Synopsis: Chris (Daniel Kaluuya) and his girlfriend, Rose (Allison Williams) head  for a weekend meet-the-parents getaway in upstate New York with Allison’s parents, Missy and Dean (Catherine Keener and Bradley Whitford). At  first, Chris reads the family's overly accommodating behavior as nervous attempts to deal with their daughter's interracial relationship but as the weekend progresses Chris realizes that he needs to get out of there.

The 2017 Best Picture Oscar-winner Moonlight garnered lavish praise as a bench-mark for Afro-American film-making but I haven’t  heard a peep about Afro-American writer-director Jordan Peele’s impressively original, skillfully executed and somewhat provocative film. Perhaps this is because Get Out is a genre film, a horror/thriller with a touch of comedy, that doesn’t wear its sensitivities on its sleeve.  

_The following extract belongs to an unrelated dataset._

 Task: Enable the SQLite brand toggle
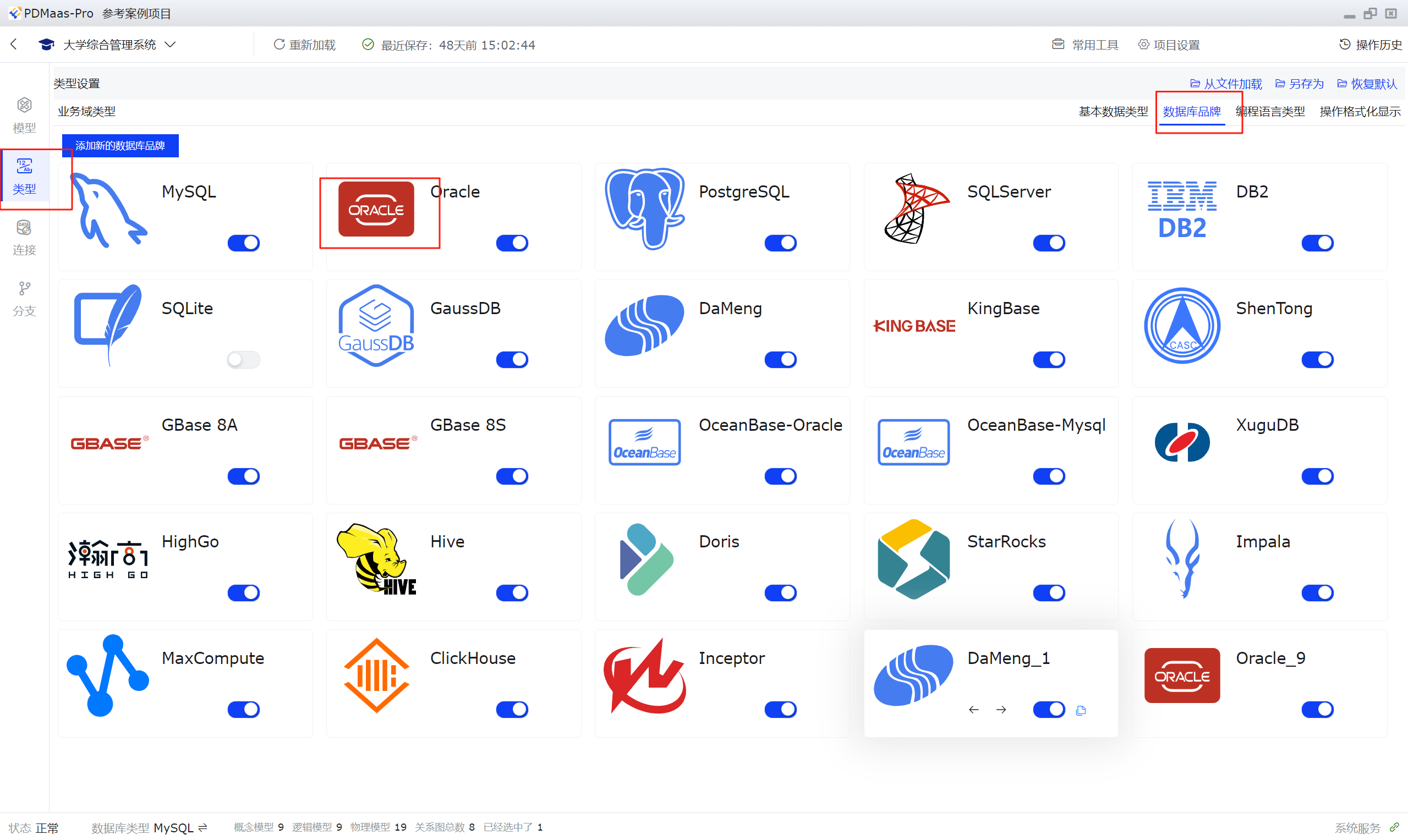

The beating and, to pun somewhat, bleeding heart of Get Out is its inter-racial relationship.  Chris, a quietly-spoken art photographer is much more aware of the social difficulties of such a liaison than Allison, a modish young woman from a well-to-do liberal background who blithely ignores his concerns.  The narrative is essentially a confirmation of Chris’s apprehensions, albeit one taken to a hyperbolic level.

The first test of the relationship comes on the trip upstate when Allison’s car hits and kills a deer on the highway.  The death, amplified by the startling sound design that is an impactful presence throughout the film is also the first indication that Get Out is not going to be your Guess Who’s Coming to Dinner-style inter-racial dramedy. Chris is disconcerted by the fact that Allison’s parents employ a couple of strangely-detached black domestics (Betty Gabriel and Marcus Henderson).  Then Missy, a hypnotherapist puts him in a trance and takes him back to a childhood trauma.  So far, not what you’d call a relaxing weekend away but when a get-together with a large number of the parents’ elderly, well-to-do friends starts to look like a scene from The Stepford Wives (1975) Chris finally realizes that something weird is going on. As is typical of the horror genre, of course Chris’s realization comes too late and from this point on suspicion and apprehension turn into full-on nightmare. From this point on too the film loses much of its charm as Peele takes us through a standard progression of confrontations to an inevitable outcome. The only real positive here is that it is expeditiously handled.

I don’t see a lot of horror films and have never seen any of the Scream parodies with which I suspect Peele's film has some affinities but in my book Get Out is a refreshing take on a genre that has at-best limited appeal beyond its questionably-devoted fan-base. There is some gore but it is a small component and Peele does not dwelt upon it.  Adding to the film’s success, the cast is uniformly strong with Daniel Kaluuya a sympathetic focal point, Allison Williams captivating as a girl-next-door cutie-pie and LilRel Howery amusing as Chris’ best friend, a jive-talkin’ security guard.  The racial theme no doubt will garner much more debate in the U.S. where the film has been a huge box office success, than here but I can imagine Spike Lee giving it two thumbs up.

Either way Get Out is a cleverly conceived and smartly executed film whose intelligence far exceeds the genre's usual threshold.